ペットロスの乗り越え方 ペットロス・心のケア

愛犬が亡くなって辛いとき|眠れない・食欲がないときの過ごし方と相談先

愛犬が亡くなって辛い——その辛さが、いつのまにか体のほうに出てきていませんか。夜になっても眠れない。食事を前にしても喉を通らない。ふとした瞬間に涙が止まらなくなる。胸のあたりが重く苦しくて、仕事も家事も手につかない。そんな自分を「情けない」「いつまで引きずっているんだろう」と責めてしまう方も少なくありません。

けれど、大切な存在を亡くしたあとに心だけでなく体にも変化があらわれることは、公的機関の資料でもごく一般的な反応として説明されています。あなたの体が壊れてしまったわけでも、気持ちが弱いわけでもありません。

この記事では、愛犬が亡くなって辛いときに起こりうる体の反応を公的な情報をもとに整理し、そのうえで「今日をなんとかまわす」ための最低限のことを、静かにお伝えします。

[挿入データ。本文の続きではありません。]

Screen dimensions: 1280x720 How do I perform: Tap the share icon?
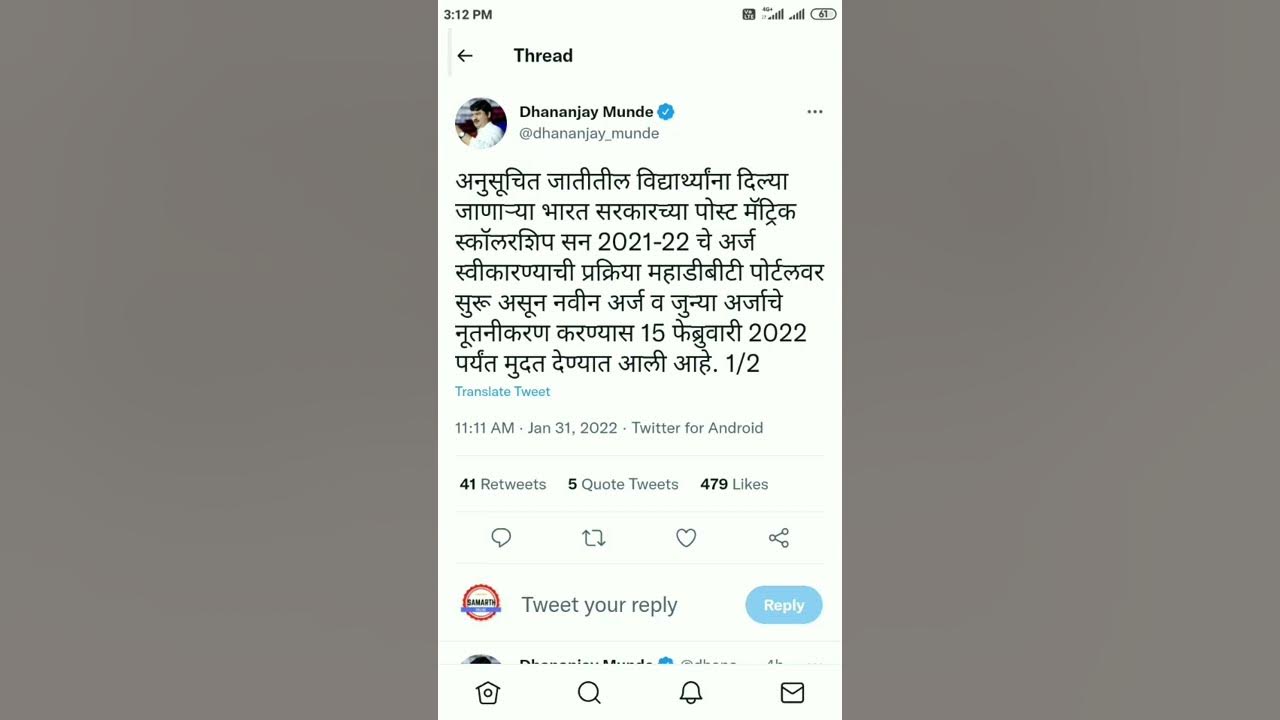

急かしたり、立ち直りを求めたりはしません。読めるところだけ、読んでください。

飼い主さん
愛犬を見送ってから、眠れないし食べられません。涙も勝手に出てきて、胸が苦しくて。私はどこかおかしくなってしまったのでしょうか。
編集部
おかしくなってなどいません。眠れない・食欲がない・涙が止まらない・体がだるい——こうした反応は、大切な存在を亡くしたあとに起こりうるものとして、自治体や公的機関の資料にも挙げられています。まずは「そういうことが起こるのだ」と知っていただくところから、ご一緒しますね。

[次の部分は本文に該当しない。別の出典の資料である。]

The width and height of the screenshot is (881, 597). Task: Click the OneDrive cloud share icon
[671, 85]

一言でいうと、愛犬が亡くなって辛いときに眠れない・食べられない・涙が止まらないといった体の反応が出るのは、悲嘆(グリーフ)の反応として広く知られていることです。ただし、生活に支障が出るほど長く続くときは、我慢せず相談してよい場所があります。

愛犬が亡くなって辛いのは、あなたが弱いからではありません

窓辺で静かにうつむき、愛犬を思い出している人
写真はイメージです

身近な存在や大切な存在を失ったときに生じる反応は「グリーフ(悲嘆)」と呼ばれます。神奈川県の「身近な人、大切な人を亡くした方へ」では、グリーフが生じることは心のバランスを取り戻す過程における一般的な反応であり、その表れ方は一人ひとり異なると説明されています。

ペットとの別れについても同じことが言われています。東京都動物愛護相談センターの「ペットロスを考える」(ワンニャンとうきょう)では、ペットを亡くしたあとに「泣く、眠れない、食欲がなくなる、頭痛、腹痛、喉がつまる」といった反応や、「悲しい、落ち込む、怒りがわく、自分を責める、無気力になる」といった気持ちが起こりうると紹介されています。同ページでは「こんなに悲しいなんて私はおかしいんじゃないか」と悩んでしまう方がいることにも触れられています。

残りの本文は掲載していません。